§ **GOAL OF THE EXERCISE**
Nothing but the lines holding the string "computer" should appear in the answer. Copy them from the entries.

Saved entries
Start of Block

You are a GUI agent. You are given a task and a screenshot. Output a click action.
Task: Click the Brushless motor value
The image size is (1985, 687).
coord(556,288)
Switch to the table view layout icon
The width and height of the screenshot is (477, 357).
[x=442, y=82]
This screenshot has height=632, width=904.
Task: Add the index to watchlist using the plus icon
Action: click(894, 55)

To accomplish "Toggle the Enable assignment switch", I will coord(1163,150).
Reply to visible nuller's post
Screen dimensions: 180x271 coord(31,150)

End of Block
Start of Block

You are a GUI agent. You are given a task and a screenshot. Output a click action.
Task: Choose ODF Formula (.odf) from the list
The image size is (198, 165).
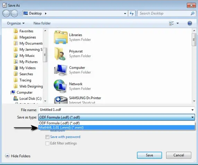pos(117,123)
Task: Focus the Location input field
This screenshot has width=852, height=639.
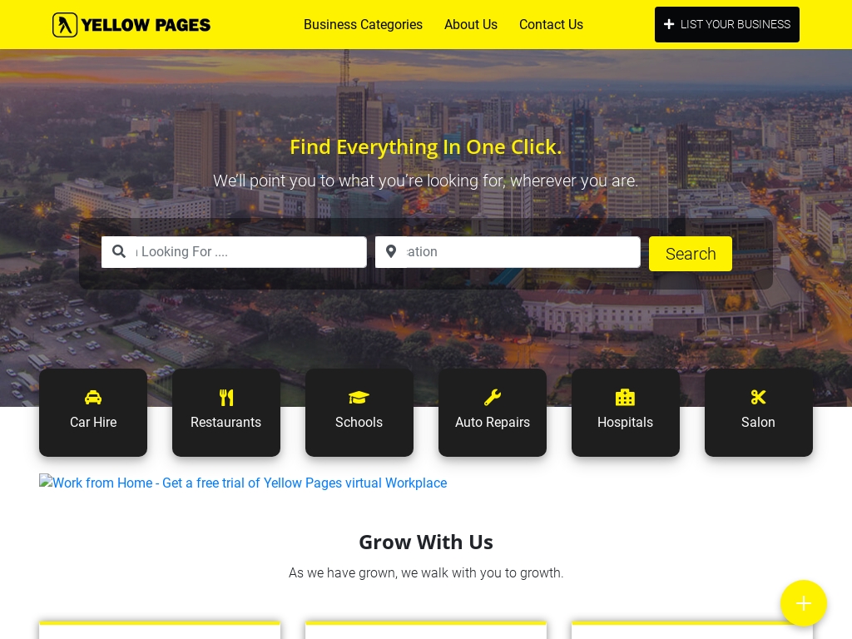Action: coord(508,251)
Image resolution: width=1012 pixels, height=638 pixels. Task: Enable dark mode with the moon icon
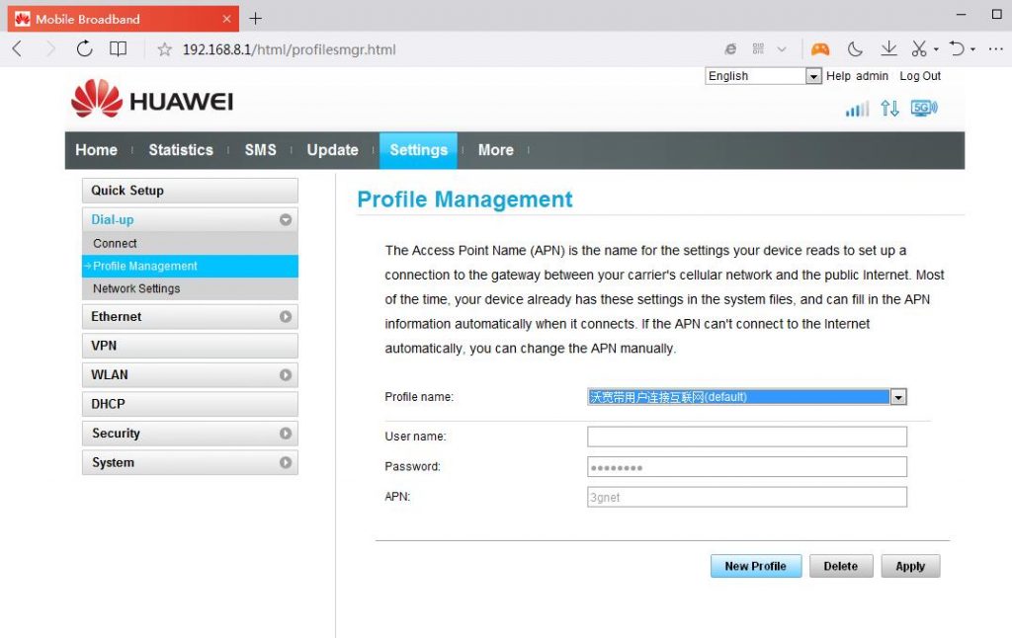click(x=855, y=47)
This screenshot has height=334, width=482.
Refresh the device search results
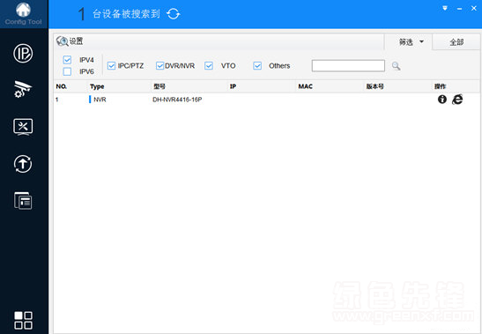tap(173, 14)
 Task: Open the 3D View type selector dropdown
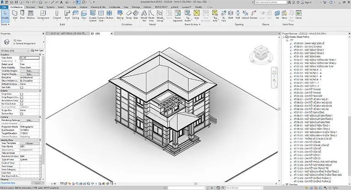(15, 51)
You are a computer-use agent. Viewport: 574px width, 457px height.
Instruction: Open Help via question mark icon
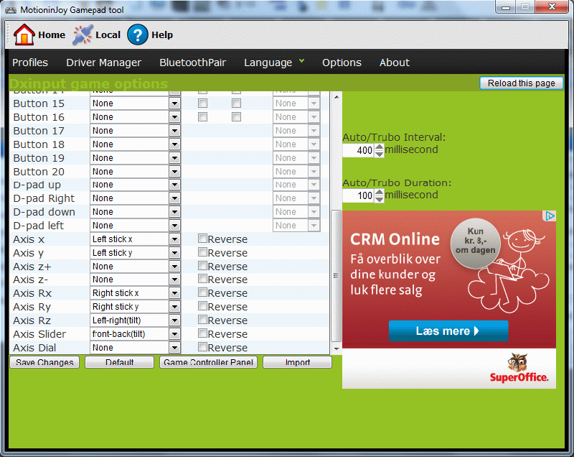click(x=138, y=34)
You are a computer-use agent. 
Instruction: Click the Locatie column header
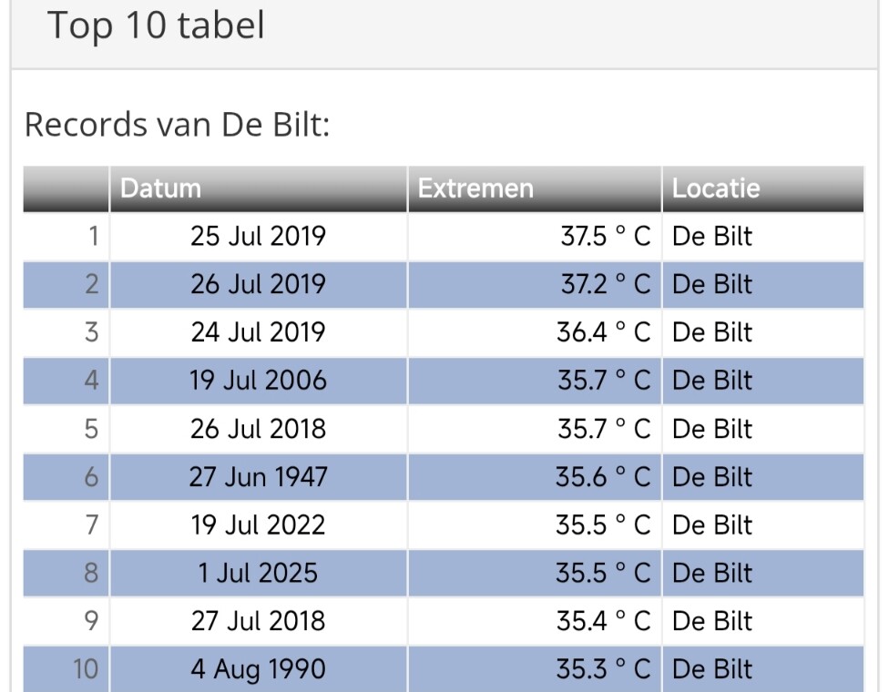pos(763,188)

End of Block
Start of Block

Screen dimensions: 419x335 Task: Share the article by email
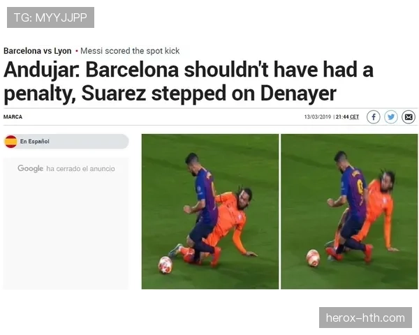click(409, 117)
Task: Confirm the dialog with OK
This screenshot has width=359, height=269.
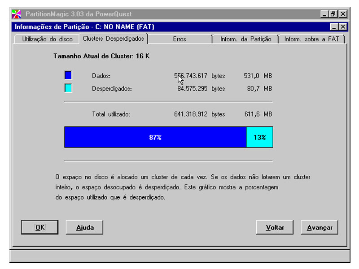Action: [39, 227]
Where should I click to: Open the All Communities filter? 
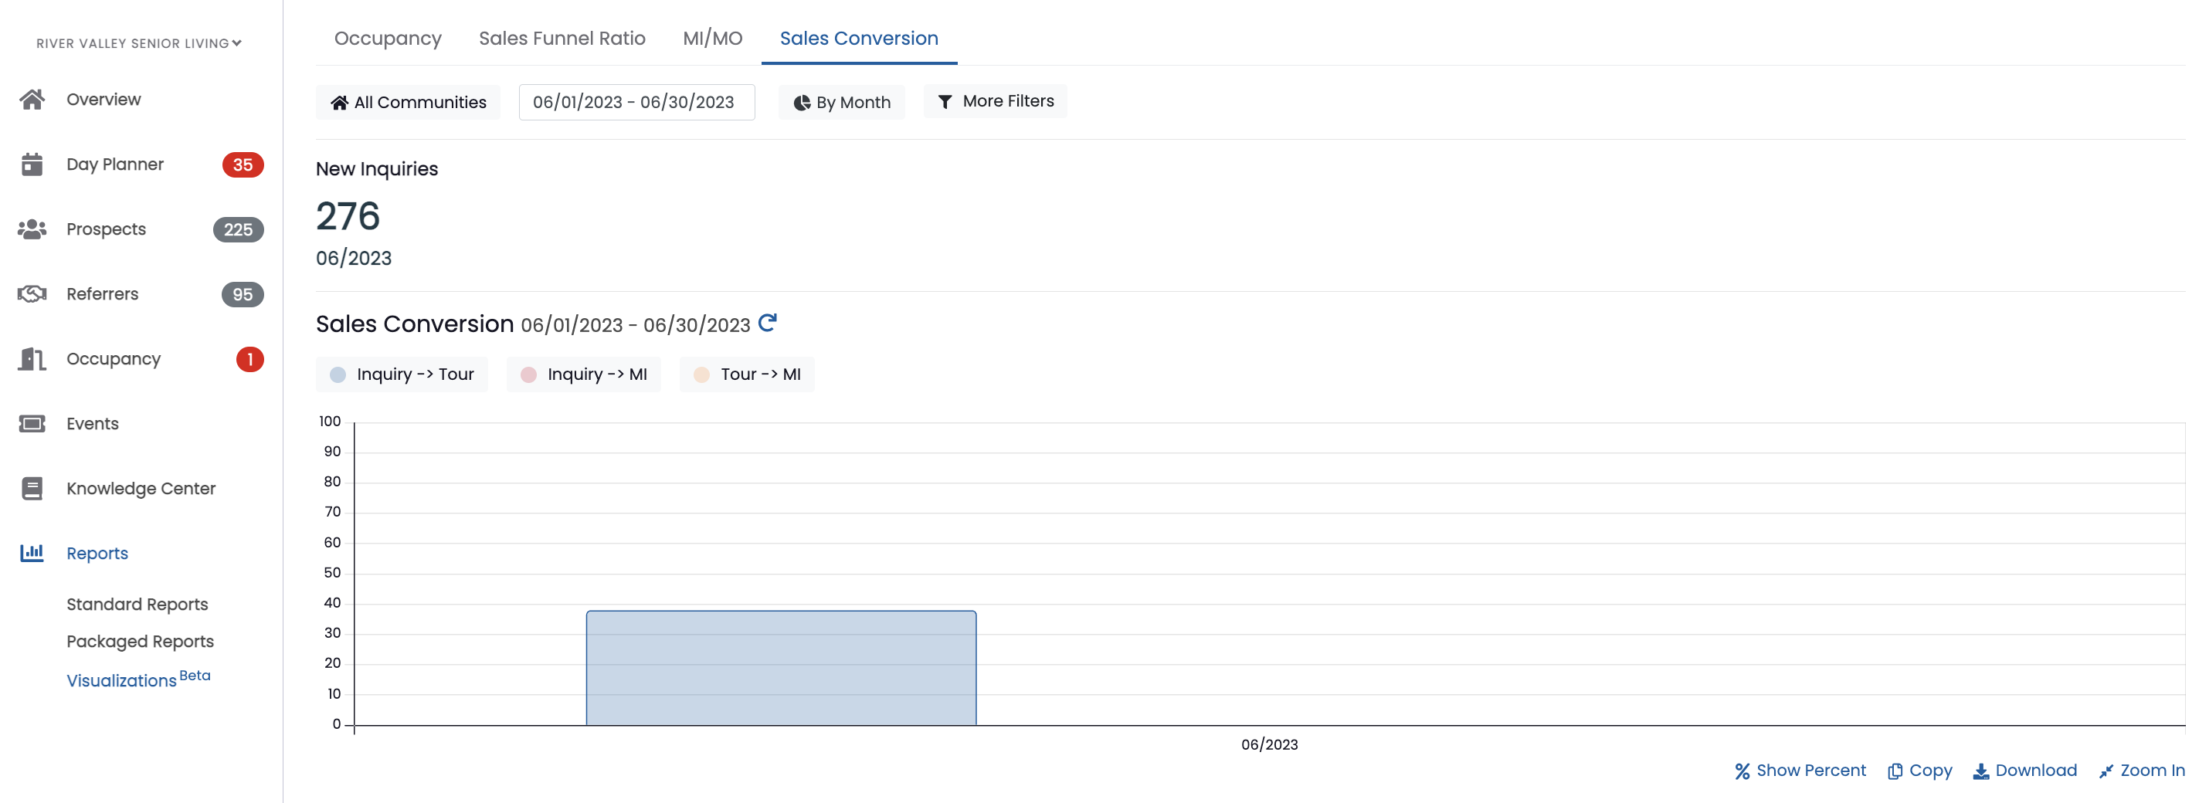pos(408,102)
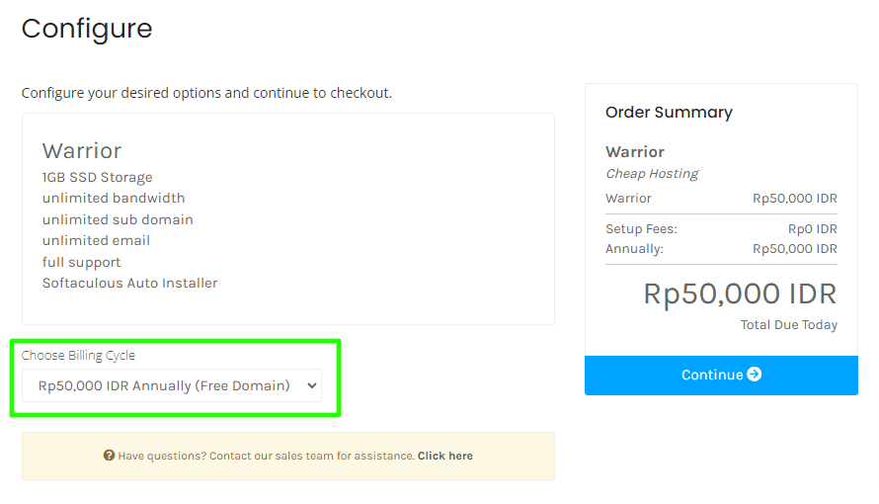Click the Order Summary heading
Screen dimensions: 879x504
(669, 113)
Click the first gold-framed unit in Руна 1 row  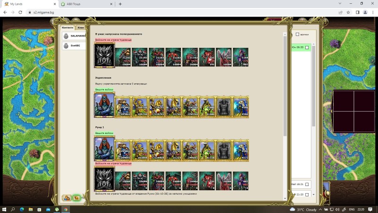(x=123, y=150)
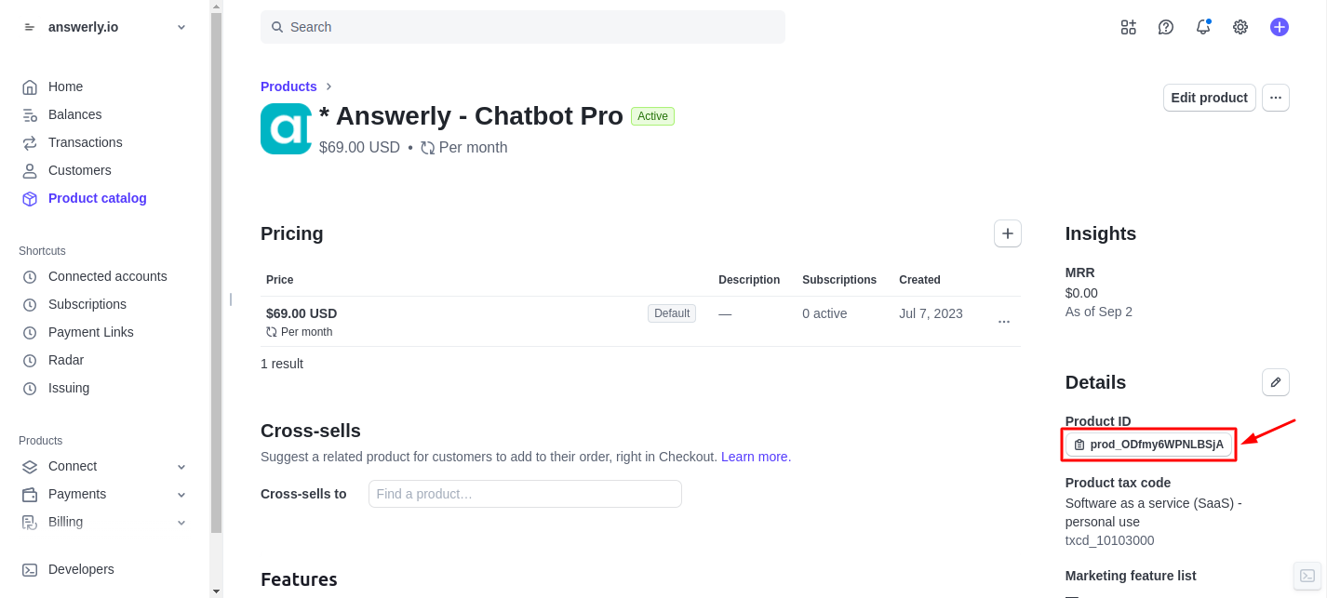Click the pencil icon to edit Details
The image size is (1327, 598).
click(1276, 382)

End of Block

§ **SOLUTION TO THE EXERCISE**
You are a computer-use agent. Viewport: 574px width, 457px height.
You are a computer-use agent. 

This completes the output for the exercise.